Bos is a conventional left-footed left full-back who embodies the industrious work rate typical of players occupying this position. As a youngster, Bos possesses the necessary pace to bomb up and down the flanks and compete against fleet-footed wingers without quite being lightning quick himself, so to speak. The pace he does possess is especially useful for bursting past an opponent on the dribble, as will be touched on a little later.

Despite his tender age, Bos’ solid physical profile should hold him in good stead to adapt to A-League life. The fullback is strong enough to bustle for possession against pacey wingers, often initiating contact to secure dominant position within one-on-one contests. Whilst a quick internet search provides conflicting reports on his height – from 5’7” to 5’10” – you’d be inclined to believe the latter from observation, particularly because he is also able to compete well aerially against bigger, stronger opponents.

Playing as a traditional ‘outside’ back, Bos excels at progressing the ball in wide areas, with one of his most appealing traits being his mesmerising, gliding dribbles to skip past opponents.

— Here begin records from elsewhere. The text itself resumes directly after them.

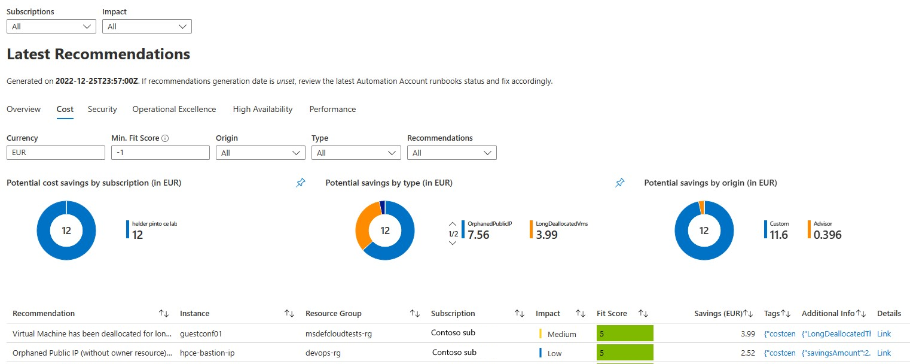Screen dimensions: 910x364
Task: Pin the subscription savings chart to dashboard
Action: 301,183
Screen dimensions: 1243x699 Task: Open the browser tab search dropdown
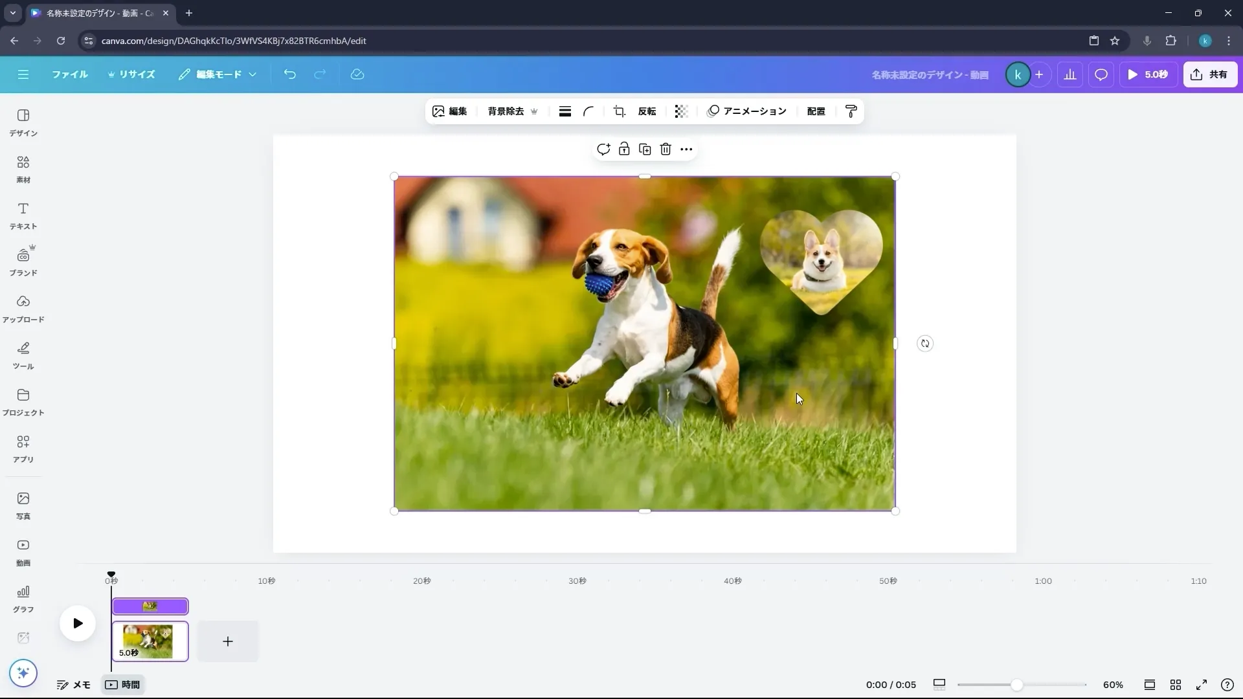pyautogui.click(x=12, y=13)
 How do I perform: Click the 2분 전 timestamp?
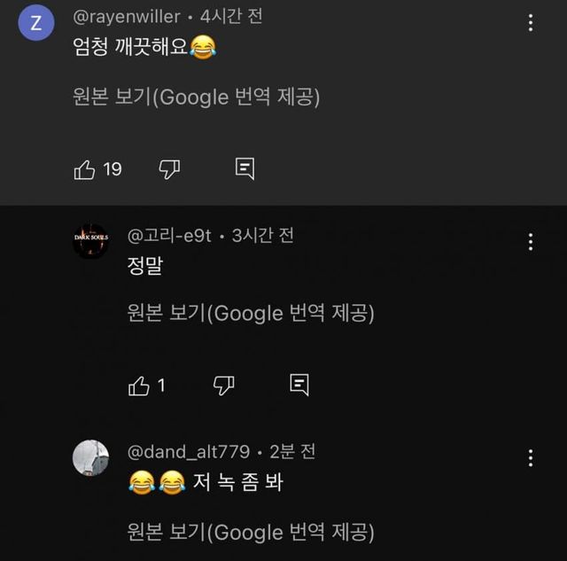(x=291, y=451)
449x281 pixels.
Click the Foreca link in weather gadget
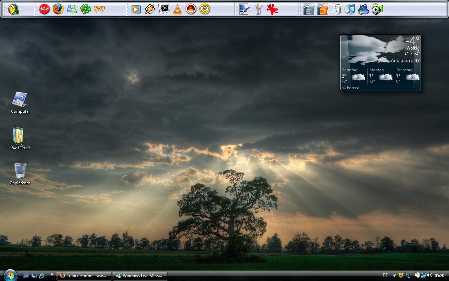[x=351, y=88]

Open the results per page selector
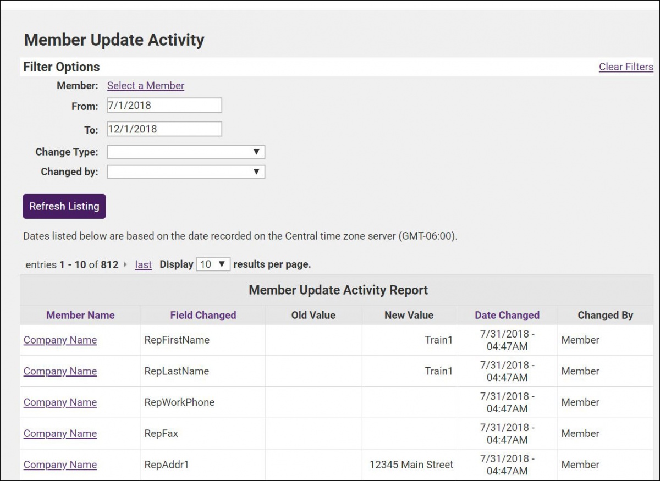213,264
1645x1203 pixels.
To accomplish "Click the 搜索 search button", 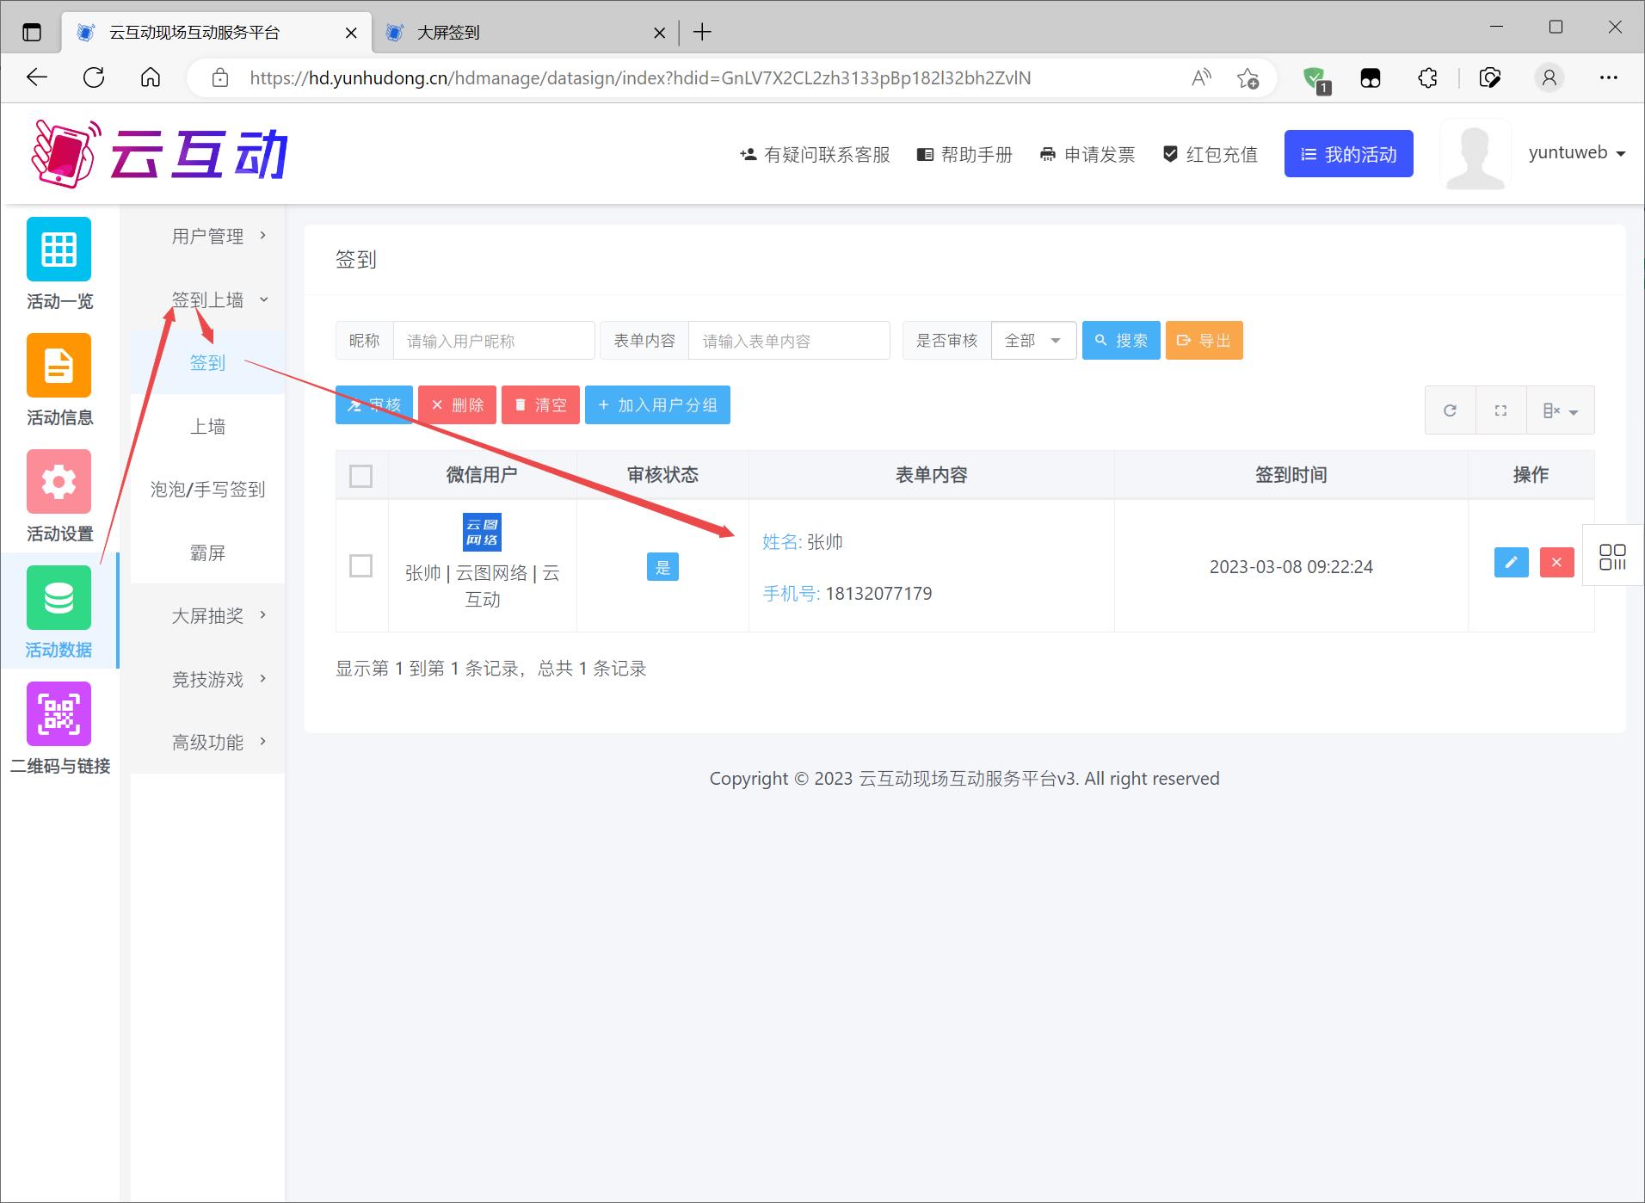I will coord(1120,341).
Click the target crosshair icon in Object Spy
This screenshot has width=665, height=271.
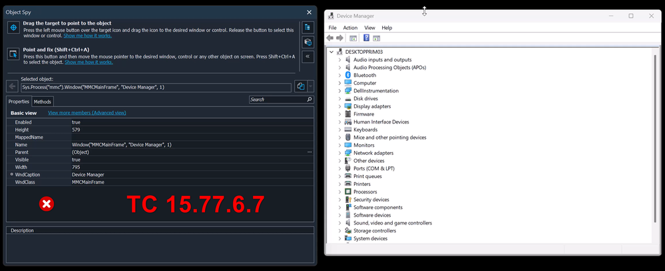tap(13, 27)
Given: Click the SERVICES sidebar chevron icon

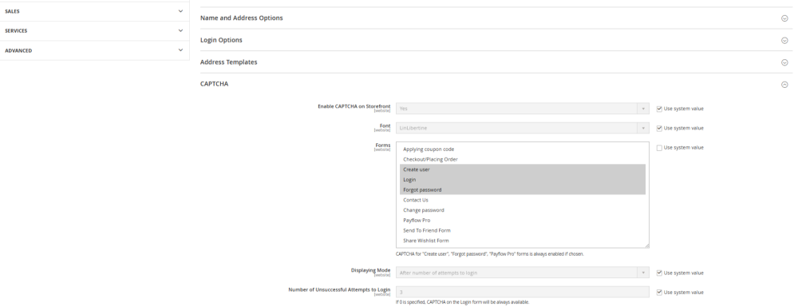Looking at the screenshot, I should pyautogui.click(x=180, y=30).
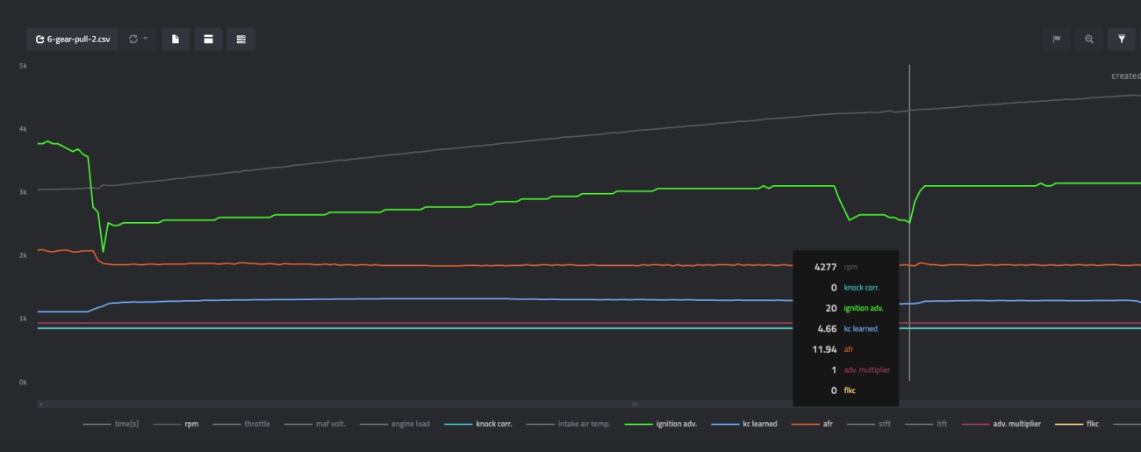Show the engine load series
The height and width of the screenshot is (452, 1141).
coord(410,424)
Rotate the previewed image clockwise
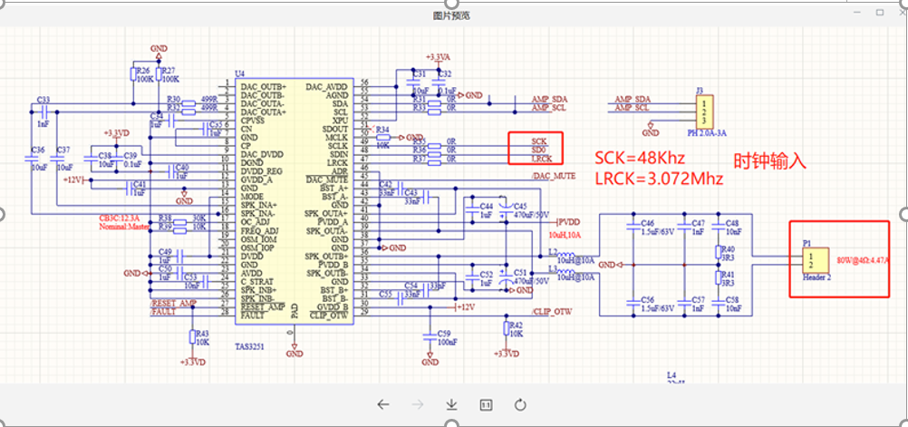The height and width of the screenshot is (427, 908). point(520,405)
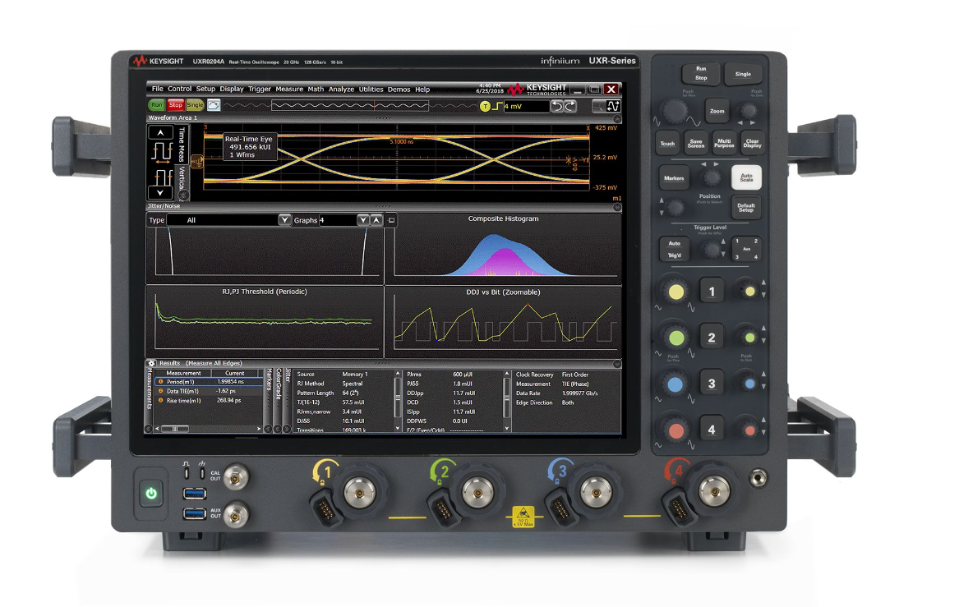This screenshot has width=959, height=607.
Task: Toggle Single acquisition mode
Action: pyautogui.click(x=194, y=105)
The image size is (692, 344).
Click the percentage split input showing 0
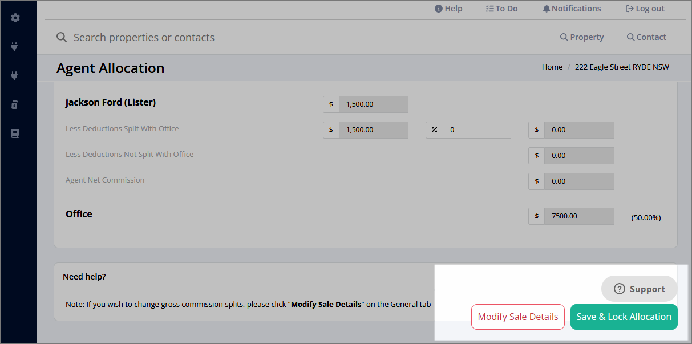click(476, 130)
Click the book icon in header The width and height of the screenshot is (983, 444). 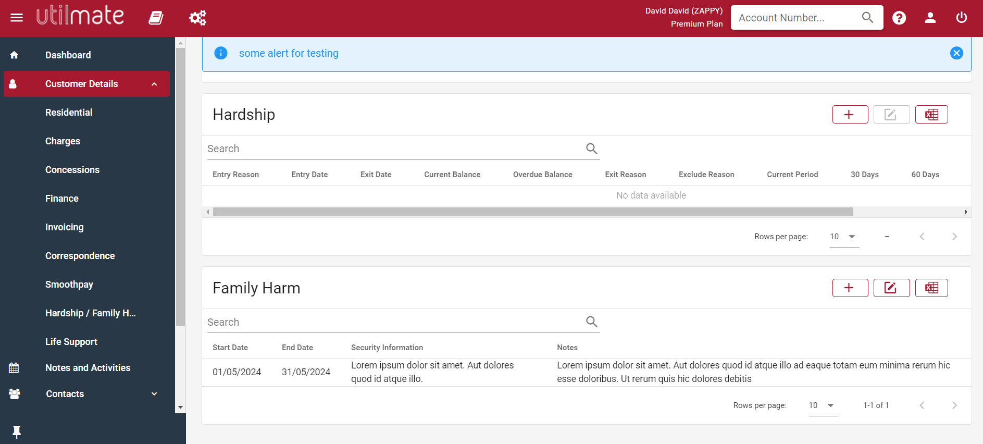click(x=156, y=18)
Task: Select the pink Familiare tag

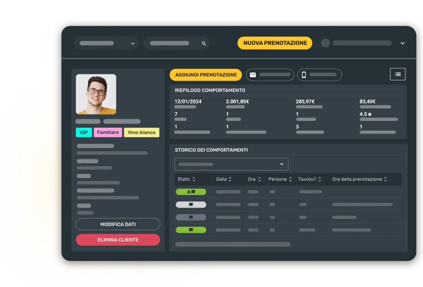Action: click(108, 132)
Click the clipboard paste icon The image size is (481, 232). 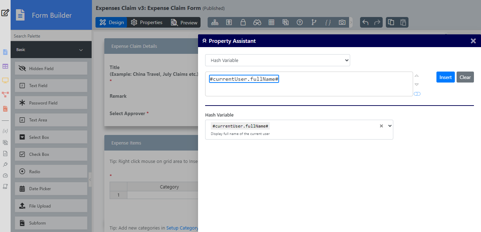[403, 22]
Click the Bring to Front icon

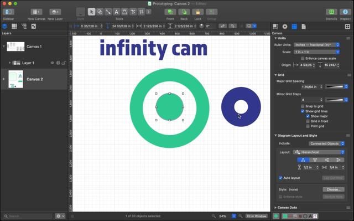[170, 12]
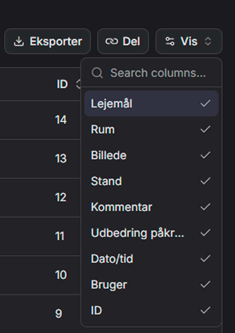
Task: Click the Del link icon
Action: [111, 41]
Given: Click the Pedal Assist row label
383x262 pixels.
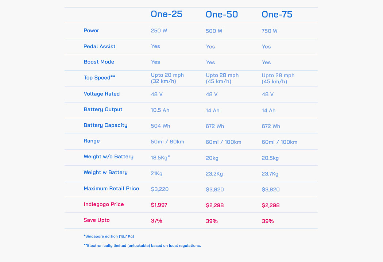Looking at the screenshot, I should (x=99, y=46).
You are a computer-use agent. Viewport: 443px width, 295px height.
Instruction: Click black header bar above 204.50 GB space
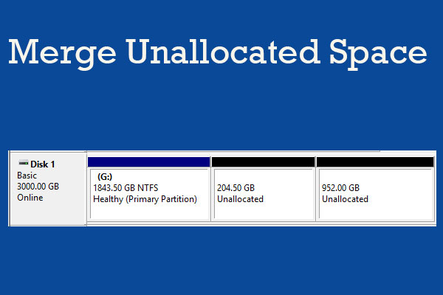[x=263, y=162]
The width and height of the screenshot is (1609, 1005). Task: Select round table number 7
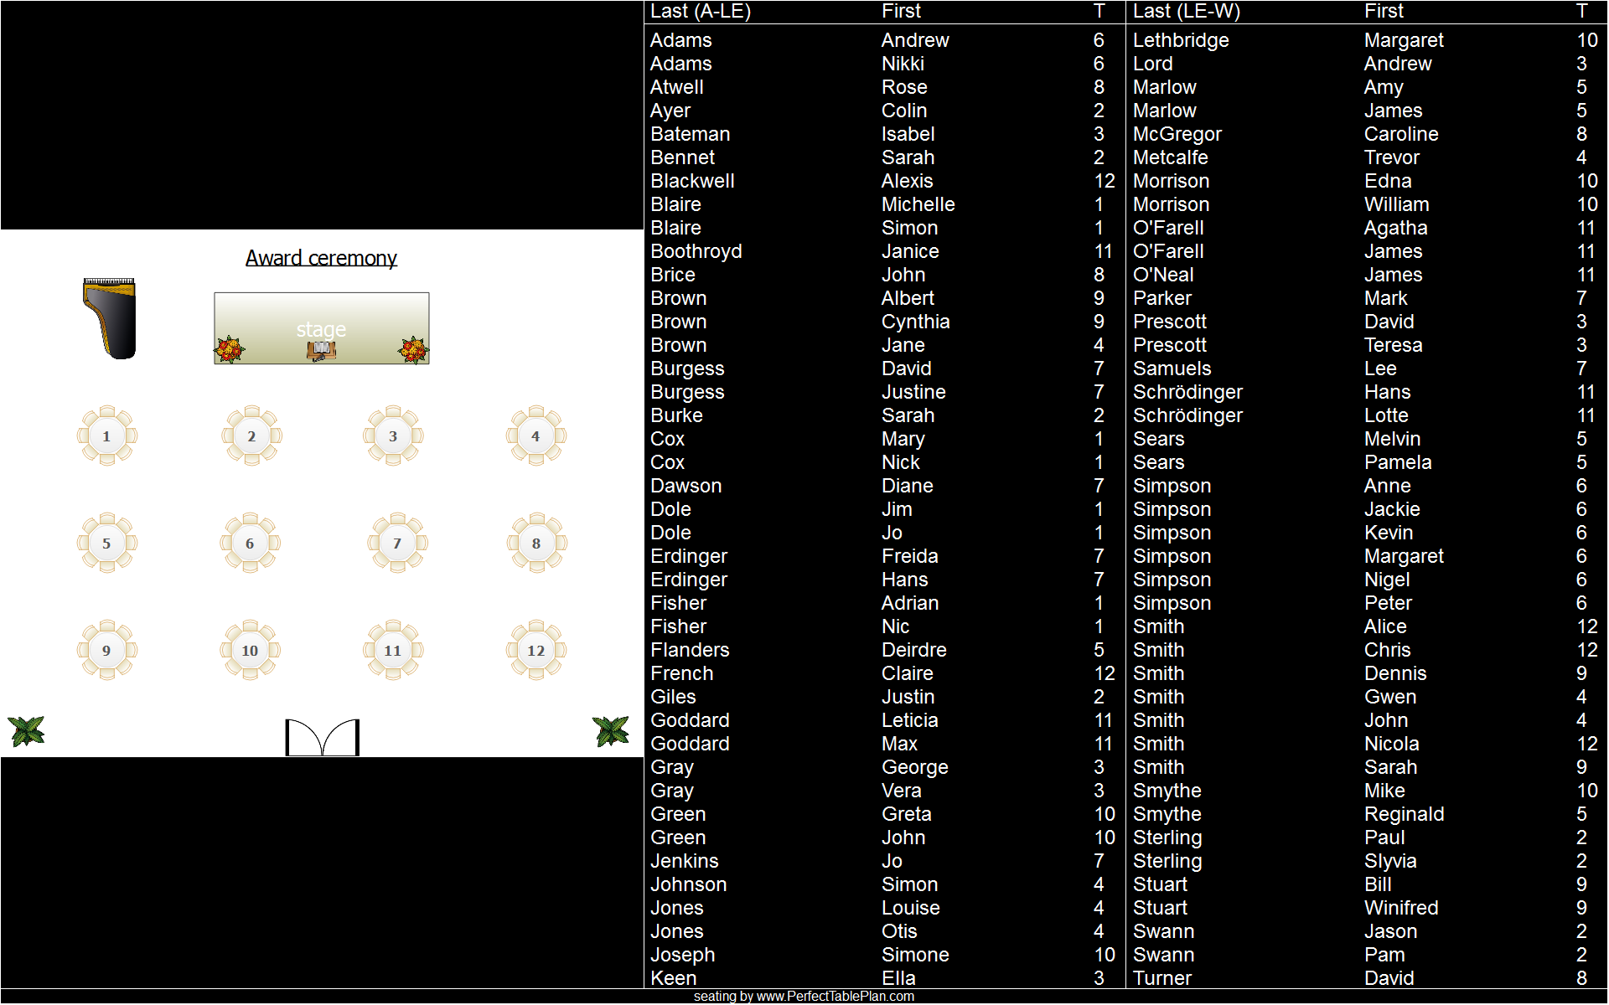(397, 544)
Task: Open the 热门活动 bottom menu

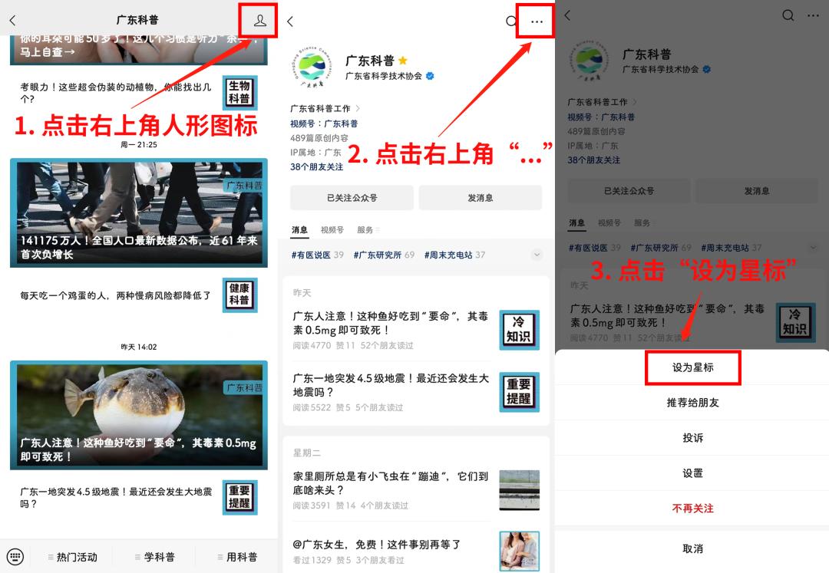Action: 72,557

The 18-year-old evades would-be tacklers with gorgeous soft touches to shift the ball quickly between his feet, creating a slalom effect that is hard to avert your gaze from. This ability can be no better exemplified than by his impressive individual goal in the extended-squad curtain-raiser against Bentleigh Greens from last pre-season.

These mazy runs, in addition to an as yet unrefined positional awareness, can lead to Bos occasionally getting caught out of position and forced into hurried recovery runs, with City’s burgeoning full-back not possessing Liberato Cacace-levels of pace to be able to make up this ground on a consistent basis.

Similarly contrary to his position as a wide defender, Bos wasn’t a frequent crosser of the ball throughout the observation period, undermining a recent trend in the global game of chance creation from full-back positions.

Photo: Melbourne City FC

Where the defender does do his best work, however, is in the inside channels, where he utilises quick one-two moves to bypass opposition midfielders in combination with those gliding dribbles. It’s for this reason that his first-team prospects appear so bright; he’s already being moulded to fit the Scott Jamieson inverted full-back role. Under former NPL head coach and current senior assistant Petr Kratky, who likely acted to fulfil a directive to emulate Patrick Kisnorbo’s first-team system, Bos would defend wide whilst out of possession but tuck inside once City were on the ball. Here, the defender would operate alongside Taras Gomulka to provide a central passing outlet to assist with City’s ball movement into the opposition half.


With Garuccio now out of the picture, Bos likely enters City’s full-back rotation in 2021/22 and should be trusted by fans to provide serviceable cover for Jamieson in the instance that fellow depth option Scott Galloway is also required to start. Beyond that, with Jamieson having just turned 33 and his understudy Bos earning a contract that will run until 2025, it appears that the future of City’s long-term left-back stocks is in safe hands.